Povertà minorile e denatalità
La crisi economica ha avuto un impatto anche sull’aumento della denatalità. Nel 2008, in Italia i minori rappresentavano il 17.1% della popolazione residente, mentre nel 2018 sono ridotti al 16.2%. Un fenomeno che si è sviluppato in maniera non uniforme, ma che si è concentrato in particolare nel sud e nelle isole – che hanno perso 1 minore ogni 10 – e che al centro e al nord è stato meno incisivo per la presenza delle famiglie straniere. In Italia nascono pochi bambini e hanno in media genitori più anziani rispetto al passato: il percorso che consente di diventare genitori è sempre più lungo e complesso, anche in considerazione delle difficoltà per i più giovani di raggiungere l’autonomia necessaria per sostenere un nuovo nucleo familiare.
Una prima conseguenza si è avuta nella flessione delle iscrizioni a scuola nel primo anno delle primarie: per l’a.s. 2019/2020 le domande presentate sono state poco più di 473.000, con una perdita di circa 23.000 bambini rispetto all’anno precedente (-4,6%), mentre il ciclo di scuola secondaria ha registrato una flessione di altri 20.000 studenti.
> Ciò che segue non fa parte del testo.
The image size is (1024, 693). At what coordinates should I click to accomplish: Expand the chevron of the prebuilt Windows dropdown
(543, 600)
A compensare solo parzialmente questo fenomeno, la crescita del numero di bambini e ragazzi di origine straniera presenti nel nostro Paese: nel 2008 erano poco più di 700.000 e a dieci anni di distanza sono oltre un milione. Oggi più di un residente minorenne su 10 in Italia ha la cittadinanza straniera. A loro, infatti, una legge obsoleta e tra le più restrittive in Europa, continua a riconoscere la cittadinanza e il pieno riconoscimento dei diritti civili solo al compimento del 18esimo anno di età.
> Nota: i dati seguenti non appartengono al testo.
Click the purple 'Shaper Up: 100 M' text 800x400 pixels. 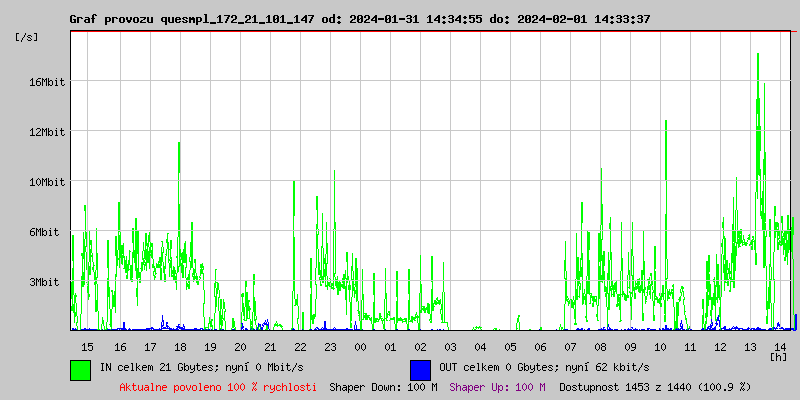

Povertà minorile e spesa sociale per l’infanzia
In un paese impoverito, in cui si fanno sempre meno figli e in cui il tema dell’integrazione dei “nuovi italiani” diventa sempre più urgente, l’Italia continua a non avere un Piano strategico per l’infanzia dotato di adeguati investimenti. L’Italia resta uno dei paesi europei che investe meno nell’infanzia, con divari tra le diverse regioni nel reale accesso ai servizi per i bambini e le loro famiglie. Basti pensare che a fronte di una spesa sociale media annua per l’area famiglia e minori di 172 euro pro capite per interventi da parte dei comuni, la Calabria si attesta sui 26 euro e l’Emilia Romagna a 316. Un divario che penalizza il Sud e in particolare tutte quelle aree che sono state colpite dalla mancata definizione dei Livelli essenziali delle prestazioni sociali (LEP) previsti dalla riforma del Titolo V della Costituzione. In mancanza di un intervento di riequilibrio da parte dello Stato centrale, i divari territoriali e regionali sono cresciuti, piuttosto che diminuire, nel corso degli anni.
Povertà minorile e scuola
La spending review ha colpito pesantemente anche tutto il sistema dell’istruzione, contribuendo ad alimentare dispersione, fallimento scolastico e nuove povertà di futuro tra i più giovani. Secondo i dati OCSE, l’Italia spende per l’istruzione e l’università circa il 3,6% del Pil, quasi un punto e mezzo in meno rispetto alla media dei paesi OCSE, pari al 5%. In questo caso il tempo perso non si deve alla “semplice inazione” della classe politica, ma va ricercata in un’azione precisa, consapevole e devastante: la cosiddetta “cura dimagrante” dispensata dalla riforma del 2008, che ha scippato alla scuola e all’università ben 8 miliardi di euro in 3 anni, con tagli lineari e solo minimamente compensati con interventi successivi. La spesa per l’istruzione è crollata dal 4,6% del PIL del 2009 al 4,1% del 2011 fino al minimo storico del 3,6% del 2016 (ultimo dato OCSE disponibile). Nello stesso periodo molti paesi europei rispondevano alla crisi in maniera diametralmente opposta, portando gli investimenti nel settore istruzione e ricerca al 5,3% di Pil, per poi scendere al 5% negli anni a seguire.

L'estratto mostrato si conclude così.